Devo, no entanto, em nome da verdade, dizer que nem sempre fui capaz de prever as reais consequências das minhas escolhas, não tenho essa capacidade, senão estaria em casa de todos ao domingo à noite. Procuro a sorte, isso não nego, até porque não escolhi o dia de nascimento, sou mesmo algumas vezes inconsequente, mas, neste momento, o meu sucesso, a partir do conforto de que disponho, centra-se muito mais no bem estar dos meus, no seu encaminhamento, na mitigação desta sede constante de conhecimento do mundo que me rodeia, quer físico, quer dos segredos da mente, na procura dos meus limites, do que nos bens materiais que possa ter ou na promoção do meu nome com vista à inclusão em listas de programas televisivos de insignificância comprovada.

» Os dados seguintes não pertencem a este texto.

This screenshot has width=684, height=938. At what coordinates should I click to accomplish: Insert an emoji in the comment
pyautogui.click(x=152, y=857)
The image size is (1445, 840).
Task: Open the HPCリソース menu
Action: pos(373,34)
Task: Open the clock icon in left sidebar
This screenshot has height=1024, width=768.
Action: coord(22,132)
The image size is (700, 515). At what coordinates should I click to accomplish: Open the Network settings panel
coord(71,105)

O que não posso garantir é que se não tivesse interrompido precocemente a minha tão brilhante quanto curta carreira de dirigente associativo no ensino secundário, não estivesse agora preocupado em justificar o argumento do colega da porta ao lado relativo à competitividade internacional dos baixos salários.

4 Comments:

At 3:14 da tarde, Blogger Pseudo said...

Não sei onde pára o meu, mas onde quer que esteja, condiz, certamente, com o resto do espaço, tão lindinho que ele era :P

 
At 5:29 da tarde, Anonymous Anónimo said...

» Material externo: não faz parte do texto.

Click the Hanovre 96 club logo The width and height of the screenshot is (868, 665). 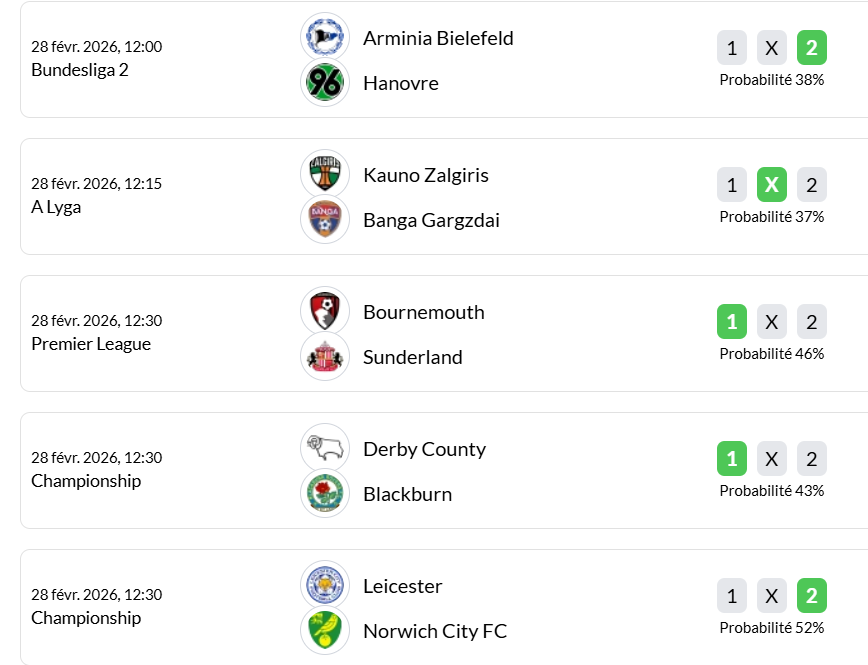(325, 82)
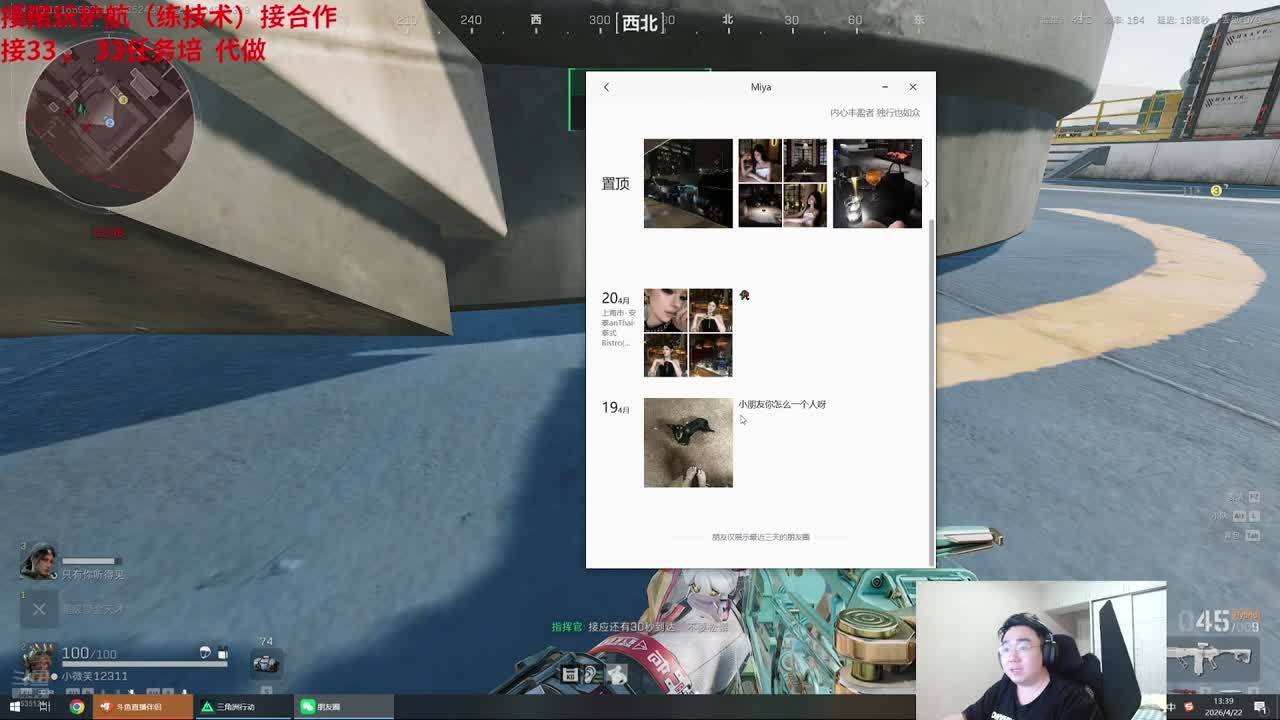Image resolution: width=1280 pixels, height=720 pixels.
Task: Minimize the Miya moments window
Action: 885,87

Obrigado pelo link, que não está correcto, mas que não tem importância nenhuma pois não era necessário. Obrigado principalmente pelos muito simpáticos elogios. Comoveram-me.
As discussões em que sempre me meti, eram exactamente pelo nível educacional que existia, também no seio da minha família.
Também sou formada, mas foi quase uma imposição dos pais e felizmente não trabalho na área.
Sou francamente boa no que faço.
Dos meus filhos, um é formado e apesar do trabalho não ser bem na área do curso ele facilitou-lhe a vida; o outro não se formou, mas também é muito bom no que faz e ganha bem.
Tudo é relativo. Também não definimos o que era sucesso.
Um beijo

 
At 10:07 da tarde, Blogger Maria Arvore said...

A chatice é que nos dias que correm o sucesso é ser competitivo, nem que isso signifique passar os dias de mola vergada e/ou humilhar outros para sobressair. São essas hoje as pessoas de sucesso deste país e socialmente reconhecidas como tal.
Como ingénua que sou basta-me o sucesso de trabalhar no que gosto pois caso contrário, até duvido que o conseguisse. E o gostinho do sucesso de cada vez mais gente me tratar pelo nome próprio e não por doutora. ;)))

 
At 12:41 da tarde, Blogger Ness Xpress said...

Sim, Pseudo, compreendo-te bem, há coisas bem mais interessantes para encaixilhar.

Marta, o link foi corrigido, o seu a sua dona; não sou um defensor acérrimo do canudo, eu próprio poderia ter agora melhor condição económica se tivesse aproveitado a explosão da informática (onde tive os dois pés) em vez se preferiri a aparente segurança do curso superior; como dizes, e bem, a vida é a cores, felizmente.

Maria, também faço parte do clube do nome próprio :D ; até já tinha imaginado um post sobre o assunto... um destes dias.